[Source]:
◆ ◆ ◆ ◆ ◆ ◆ ◆

To run it, you can execute `python -m imdataset_creator.gui` (or if you installed it, `imdataset-creator-gui`) in the terminal. When you save, the config will normally appear in `/config.json`. Make sure it doesn't overwrite anything important!### Inputs

The folder is what is searched through to find images, and the search patterns are used in [`wcmatch.glob`](https://facelessuser.github.io/wcmatch/glob/) to find files.
### Producers

Rules use producers to get information about files. Of course, Rules themselves could gather this information themselves but that is a little inefficient when it comes to multiple consecutive runs. The data saved by the producers will be saved to a file, by default `filedb.arrow`.
### Rules
Rules are used to filter out unwanted files. For example, one of them restricts the resolution of allowed files to a certain range, and another restricts the modification time within a certain range.

When a Rule needs a producer, the rule should tell you what it needs in its description. Pick the appropriate Producer in the Producers.
As of writing this, there are 6 rules:
- Time Range: only allows files created within a time frame.

◆ ◆ ◆ ◆ ◆ ◆ ◆

[Written task 1]:
According to the dataset creator guide, what file do producers save their data to by default?
[Written task 2]:
Please output the passage of the dataset creator guide from "Rules use producers" up to and including "in the Producers.", copied verbatim.

[Word and element pointing entries]:
◆ ◆ ◆ ◆ ◆ ◆ ◆

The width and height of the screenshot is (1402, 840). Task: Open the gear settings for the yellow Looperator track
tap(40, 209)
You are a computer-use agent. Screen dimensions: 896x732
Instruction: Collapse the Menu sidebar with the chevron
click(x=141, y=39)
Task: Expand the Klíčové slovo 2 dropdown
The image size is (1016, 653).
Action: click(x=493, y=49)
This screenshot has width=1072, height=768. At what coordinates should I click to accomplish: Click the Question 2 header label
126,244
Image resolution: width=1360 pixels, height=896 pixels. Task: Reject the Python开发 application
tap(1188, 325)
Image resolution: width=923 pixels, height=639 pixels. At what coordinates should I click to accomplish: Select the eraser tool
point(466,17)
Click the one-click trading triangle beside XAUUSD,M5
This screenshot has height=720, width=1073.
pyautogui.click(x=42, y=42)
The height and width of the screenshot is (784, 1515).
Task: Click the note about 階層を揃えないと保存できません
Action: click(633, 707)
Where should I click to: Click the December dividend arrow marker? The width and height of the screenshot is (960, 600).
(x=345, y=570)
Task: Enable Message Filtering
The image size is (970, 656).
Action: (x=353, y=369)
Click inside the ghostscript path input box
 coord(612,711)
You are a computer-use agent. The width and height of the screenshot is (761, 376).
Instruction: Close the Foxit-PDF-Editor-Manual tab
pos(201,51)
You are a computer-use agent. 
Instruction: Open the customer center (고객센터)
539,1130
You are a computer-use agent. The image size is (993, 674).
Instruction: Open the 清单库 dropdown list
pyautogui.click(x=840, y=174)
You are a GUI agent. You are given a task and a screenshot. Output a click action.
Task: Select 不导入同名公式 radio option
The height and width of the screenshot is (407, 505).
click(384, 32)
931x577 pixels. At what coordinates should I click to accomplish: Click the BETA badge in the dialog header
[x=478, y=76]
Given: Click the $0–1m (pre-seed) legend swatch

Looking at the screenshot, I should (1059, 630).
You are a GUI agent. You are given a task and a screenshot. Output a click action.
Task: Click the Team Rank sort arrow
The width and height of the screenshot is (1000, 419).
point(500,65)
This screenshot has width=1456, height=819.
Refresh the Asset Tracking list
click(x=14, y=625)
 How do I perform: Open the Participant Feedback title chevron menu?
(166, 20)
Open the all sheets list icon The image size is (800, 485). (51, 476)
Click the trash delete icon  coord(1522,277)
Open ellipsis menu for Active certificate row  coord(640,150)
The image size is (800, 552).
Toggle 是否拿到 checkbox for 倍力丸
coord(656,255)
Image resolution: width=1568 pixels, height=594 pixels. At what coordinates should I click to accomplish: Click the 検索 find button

◆ ◆ ◆ ◆ ◆ ◆ ◆

[Full output 1]:
`filedb.arrow`

[Full output 2]:
Rules use producers to get information about files. Of course, Rules themselves could gather this information themselves but that is a little inefficient when it comes to multiple consecutive runs. The data saved by the producers will be saved to a file, by default `filedb.arrow`.
### Rules
Rules are used to filter out unwanted files. For example, one of them restricts the resolution of allowed files to a certain range, and another restricts the modification time within a certain range.

When a Rule needs a producer, the rule should tell you what it needs in its description. Pick the appropriate Producer in the Producers.